E' questo uno degli obiettivi statutari dell'associazione Donne in Campo che si è riunita lo scorso 17 novembre a Trento per la prima Assemblea elettiva.

Scopo dell'incontro è stato quello di conoscere lo statuto nazionale e di aderirvi, di eleggere i nuovi organi dell'associazione e di raccogliere idee e proposte per le prossime attività.

17 le imprenditrici agricole presenti (di cui 2 mariti in rappresentanza delle mogli) con realtà aziendali molto diverse tra loro ma accomunate dalla convinzione che “fare rete” significa vantaggio per tutte.

E' proprio da questo concetto che è nata l'iniziativa “Scampagnate in fattoria: 7 domeniche da 7 Donne in Campo” realizzata in collaborazione con CIA la scorsa estate. I risultati sono stati positivi, tanto che sarà senza dubbio riproposta anche per il prossimo anno con nuove aziende aderenti che apriranno “le porte” delle loro fattorie alle famiglie per offrire una domenica in campagna con giochi, laboratori, mercatino e visita all'azienda.

“Come imprenditrici vogliamo offrire il nostro contributo di innovazione, visione del mercato e creatività” è quanto affermato nel corso dell'assemblea.

Diverse le zone del Trentino di provenienza delle associate: dalla valle dell'Adige al Lomaso, dalla val di Non alla Vallagarina. Molto diverse anche le aziende: frutticole, zootecniche, fattorie didattiche, agriturismi, piccoli frutti, alcune di una certa dimensione, altre più ridotte, ma tutte accomunate dal desiderio di creare una rete per affrontare unite le sfide imprenditoriali. Nell’incontro è stata eletta e riconfermata la presidente ed elette le due componenti della Giunta, l'organo con le funzioni più “operative”. A Mara Baldo, presidente dell’Associazione,di Romagnano (azienda frutticola), Nadia Mittestainer di San Michele all'Adige (azienda zootecnica, fruttiviticola e fattoria didattica) e Chiara March di Sopramonte (azienda viticola e piccoli frutti) il compito di rappresentare l'associazione per i prossimi 4 anni.

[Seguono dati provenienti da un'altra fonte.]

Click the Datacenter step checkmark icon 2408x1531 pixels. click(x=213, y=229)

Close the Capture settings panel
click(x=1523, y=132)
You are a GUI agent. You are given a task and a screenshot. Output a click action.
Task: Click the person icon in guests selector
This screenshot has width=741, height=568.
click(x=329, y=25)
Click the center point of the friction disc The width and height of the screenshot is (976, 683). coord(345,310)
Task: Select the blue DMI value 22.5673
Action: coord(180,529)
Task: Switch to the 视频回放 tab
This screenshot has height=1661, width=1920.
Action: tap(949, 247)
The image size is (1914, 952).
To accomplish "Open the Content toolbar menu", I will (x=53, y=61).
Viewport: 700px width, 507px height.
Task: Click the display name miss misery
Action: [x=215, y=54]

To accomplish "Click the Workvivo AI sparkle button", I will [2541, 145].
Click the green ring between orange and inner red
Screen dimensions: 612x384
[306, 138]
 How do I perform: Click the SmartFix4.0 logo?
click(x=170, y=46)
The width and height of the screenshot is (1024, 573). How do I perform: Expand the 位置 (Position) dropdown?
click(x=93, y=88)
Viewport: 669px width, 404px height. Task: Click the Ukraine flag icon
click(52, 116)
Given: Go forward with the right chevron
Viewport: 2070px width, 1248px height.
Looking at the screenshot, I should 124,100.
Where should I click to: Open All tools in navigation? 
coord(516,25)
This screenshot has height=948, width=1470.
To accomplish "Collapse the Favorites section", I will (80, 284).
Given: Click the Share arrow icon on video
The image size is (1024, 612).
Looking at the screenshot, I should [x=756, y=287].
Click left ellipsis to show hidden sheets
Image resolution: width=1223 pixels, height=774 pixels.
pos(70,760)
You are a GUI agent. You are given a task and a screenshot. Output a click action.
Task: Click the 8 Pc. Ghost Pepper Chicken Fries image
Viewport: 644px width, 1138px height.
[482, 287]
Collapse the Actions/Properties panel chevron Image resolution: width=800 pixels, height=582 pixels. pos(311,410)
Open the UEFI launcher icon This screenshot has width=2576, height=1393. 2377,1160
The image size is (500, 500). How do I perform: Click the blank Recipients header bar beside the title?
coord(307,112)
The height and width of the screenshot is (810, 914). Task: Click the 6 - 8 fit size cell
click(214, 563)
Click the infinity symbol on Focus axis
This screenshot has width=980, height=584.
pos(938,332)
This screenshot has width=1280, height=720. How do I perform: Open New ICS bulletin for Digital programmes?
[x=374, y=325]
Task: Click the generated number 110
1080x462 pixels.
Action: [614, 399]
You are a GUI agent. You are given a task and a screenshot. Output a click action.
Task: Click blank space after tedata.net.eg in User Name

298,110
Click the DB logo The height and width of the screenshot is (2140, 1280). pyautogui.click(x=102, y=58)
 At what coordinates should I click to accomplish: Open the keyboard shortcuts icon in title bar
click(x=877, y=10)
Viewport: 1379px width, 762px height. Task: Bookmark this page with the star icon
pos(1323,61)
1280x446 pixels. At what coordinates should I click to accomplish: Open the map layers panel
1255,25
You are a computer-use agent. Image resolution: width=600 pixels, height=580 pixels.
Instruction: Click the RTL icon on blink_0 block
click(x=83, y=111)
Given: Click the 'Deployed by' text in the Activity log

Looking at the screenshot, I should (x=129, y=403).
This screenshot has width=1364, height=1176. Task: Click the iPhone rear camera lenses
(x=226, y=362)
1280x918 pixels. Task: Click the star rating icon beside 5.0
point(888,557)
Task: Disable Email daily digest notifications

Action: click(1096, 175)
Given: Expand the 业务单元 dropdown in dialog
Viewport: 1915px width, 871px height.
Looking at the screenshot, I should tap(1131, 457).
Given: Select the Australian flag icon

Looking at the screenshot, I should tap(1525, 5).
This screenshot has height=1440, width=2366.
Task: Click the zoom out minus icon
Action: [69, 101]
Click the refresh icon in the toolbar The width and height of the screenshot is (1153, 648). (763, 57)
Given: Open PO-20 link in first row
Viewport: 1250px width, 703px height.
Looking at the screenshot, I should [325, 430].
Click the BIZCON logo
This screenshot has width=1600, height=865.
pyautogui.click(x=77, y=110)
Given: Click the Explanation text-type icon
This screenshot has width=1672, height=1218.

All'incontro era presente anche il presidente di CIA Flavio Pezzi che ha sottolineato l'importanza di essere uniti di fronte ai problemi del comparto e di promuovere nuove forme di vendita diretta, quali ad esempio i mercati agricoli.

I lavori si sono chiusi con un rinfresco e con il desiderio di rincontrarsi il prossimo 15 dicembre per programmare in modo ancora più concreto le attività 2011.